Über Monate hinweg sei das Gräberfeld für polnische Kriegsopfer auf dem Hauptfriedhof nicht gepflegt worden, sagt Rosalia Jacquin. Die Trie rerin spricht von einer Verwahrlosung des letzten Gedenkorts an ihren Vater.

 Rosalia Jacquin ärgert sich über mangelnde Pflege des für sie so wichtigen Ortes auf dem Hauptfriedhof: die Gedenkstätte für polnische Kriegsopfer. TV-Foto: Cordula Fischer

Rosalia Jacquin ärgert sich über mangelnde Pflege des für sie so wichtigen Ortes auf dem Hauptfriedhof: die Gedenkstätte für polnische Kriegsopfer. TV-Foto: Cordula Fischer

Trier. Zum Gedenken an polnische Kriegsopfer steht ein Kreuz auf dem Trierer Hauptfriedhof. Unter dem Wappenadler - in den polnischen Nationalfarben in Weiß auf rotem Grund gehalten - prangt eine Inschrift: "Für uns, Gott, bitten wir um nichts, aber gib unserer Heimat Frieden und Freiheit Polen".

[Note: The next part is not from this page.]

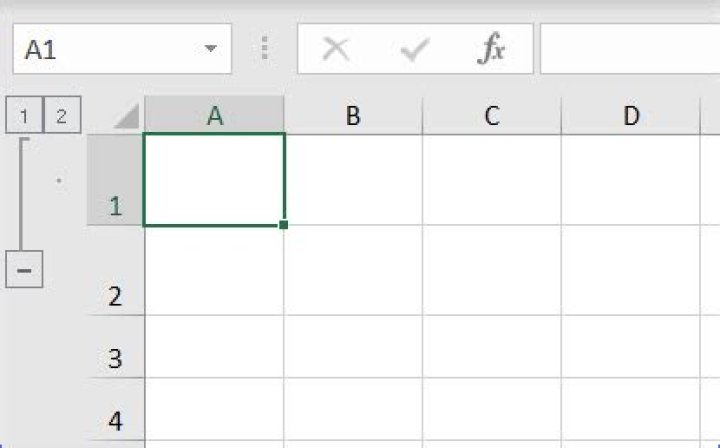This screenshot has height=448, width=720.
Task: Select column C header
Action: pos(491,116)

Auf der davor liegenden Rasenfläche stehen kleine Steinkreuze mit den Namen der Verstorbenen. 167 Menschen sind dort bestattet worden, die zwischen 1944 und 1949 gestorben sind. Bis 1985 erinnerten Holzkreuze an sie, dann wurden sie durch Steinversionen ersetzt. Neben dem großen Gedenkkreuz stehen zwei kleinere Steinkreuze, die an 91 dort bestattete Kinder sowie fünf Unbekannte erinnern.

Für Rosalia Jacquin hat dieser Ort große Bedeutung. Es ist die einzige Stelle auf dem Hauptfriedhof, an dem sie um ihren Vater trauern kann. Sein Grab wurde bereits 1973 entfernt. Er hatte als polnischer Zwangsarbeiter im Lager in Feyen gelebt und war dort umgekommen.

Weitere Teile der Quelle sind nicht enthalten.